> **Task**:
Copy exactly the lines starting at the one that contains "The width and height of the screenshot is (1568, 665)." and running through the end of the material below. Exclude any pictures.

**** Excerpted records

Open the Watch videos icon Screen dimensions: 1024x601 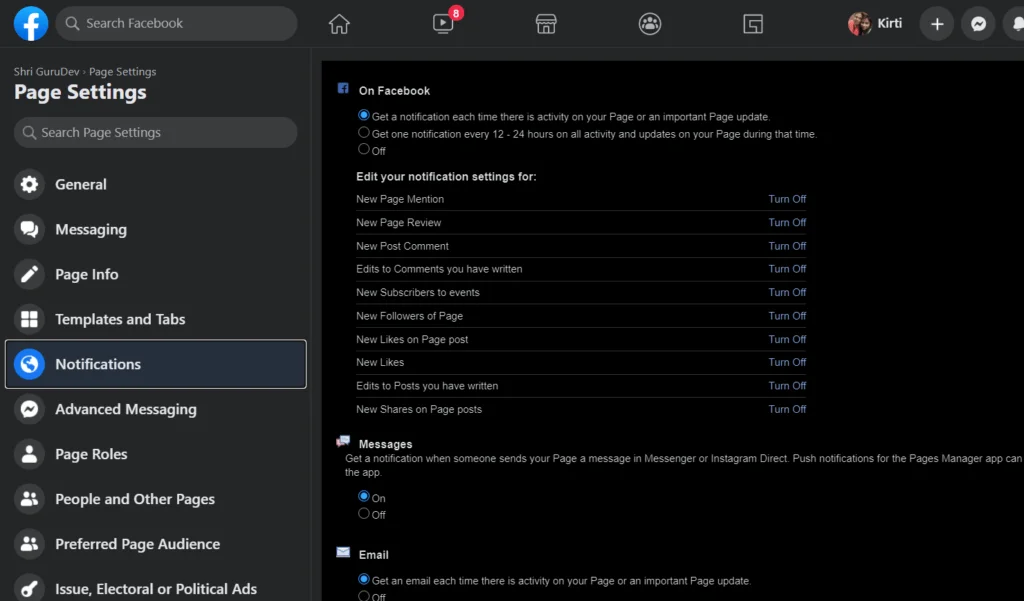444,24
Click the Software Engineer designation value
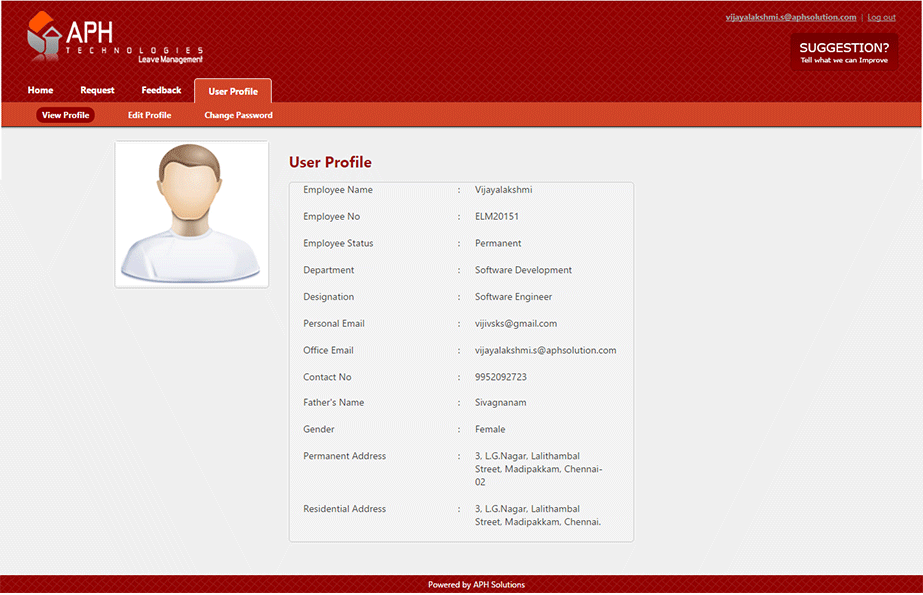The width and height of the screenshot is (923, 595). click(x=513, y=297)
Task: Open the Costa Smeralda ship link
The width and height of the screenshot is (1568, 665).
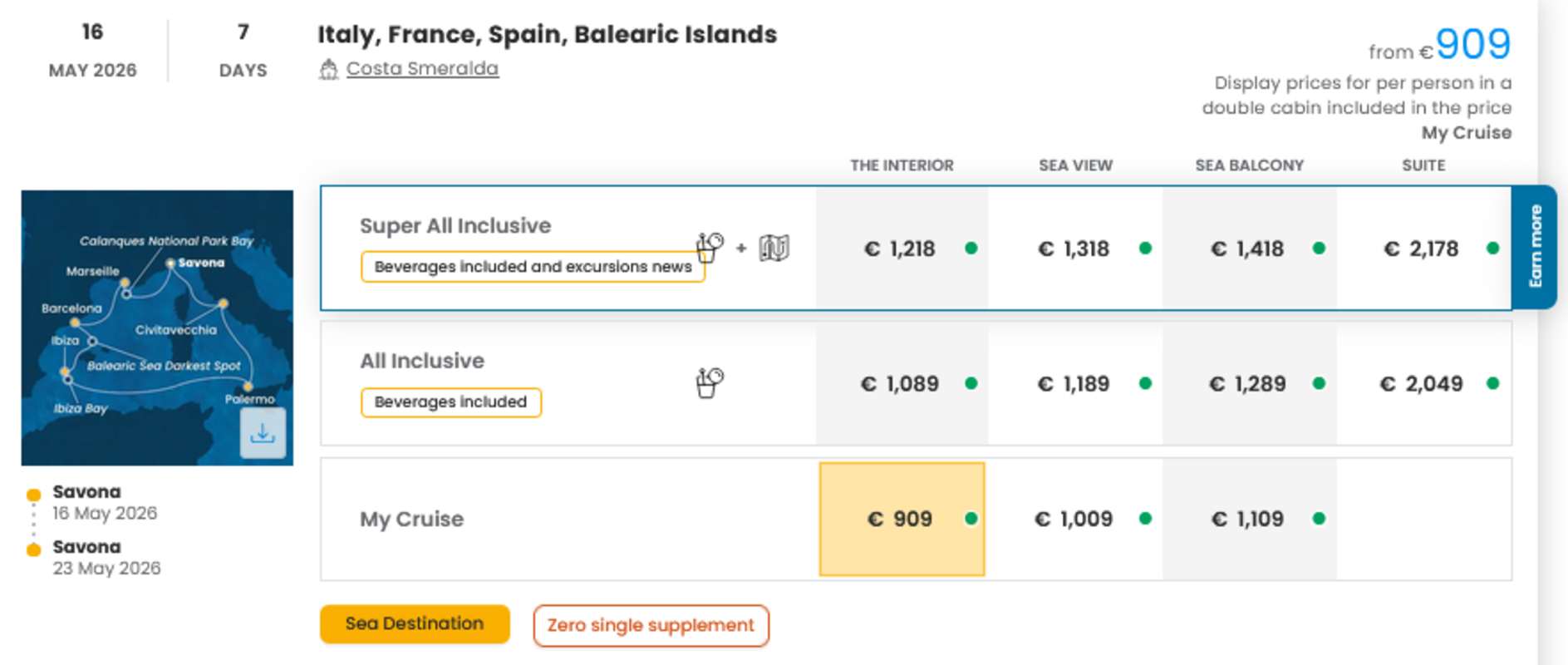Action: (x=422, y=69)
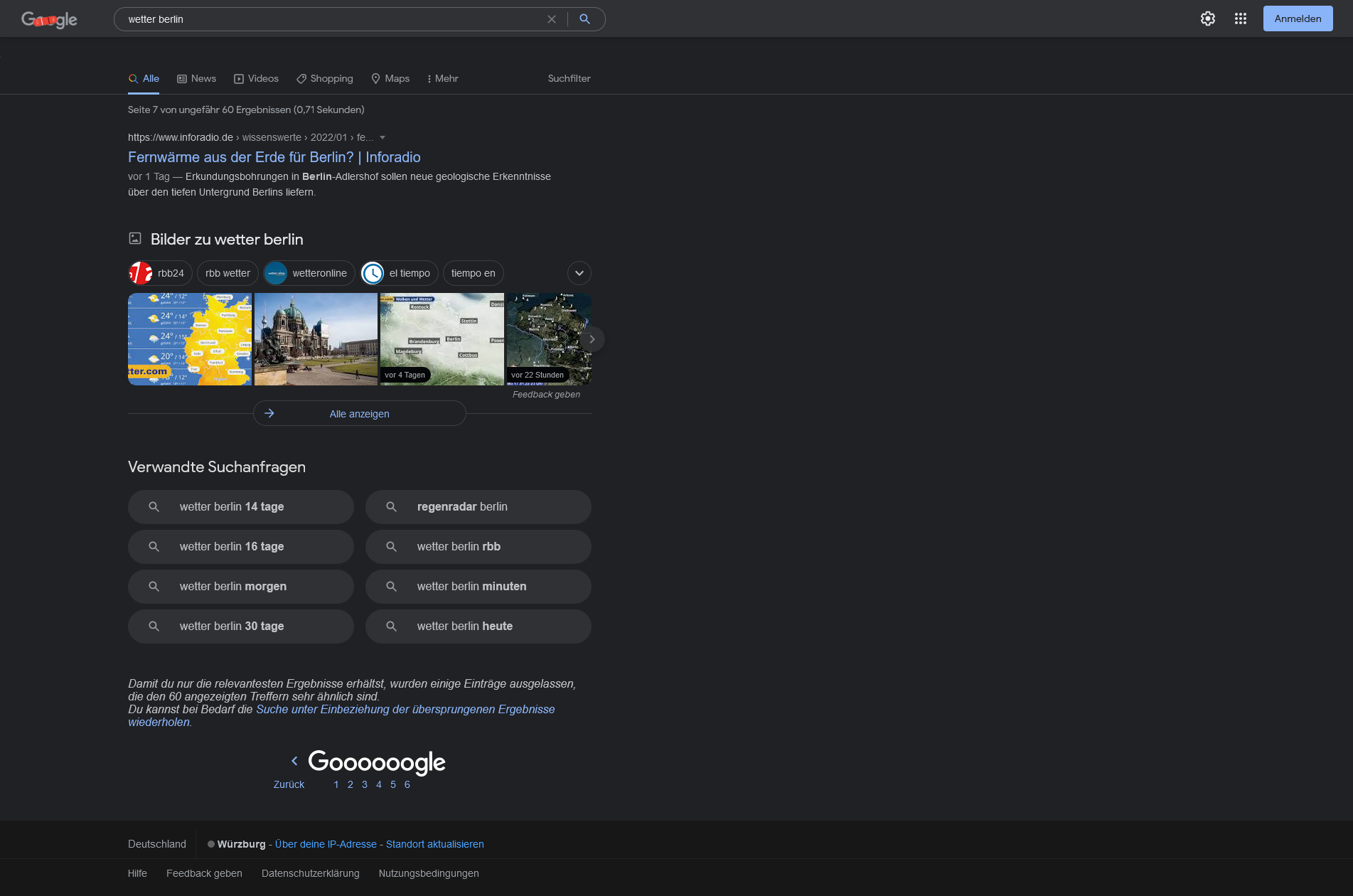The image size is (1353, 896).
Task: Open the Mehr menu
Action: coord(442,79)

********

> **Problem solution**:
The width and height of the screenshot is (1568, 665).
Action: (x=422, y=69)
The image size is (1353, 896).
Task: Open the Mehr menu
Action: coord(442,79)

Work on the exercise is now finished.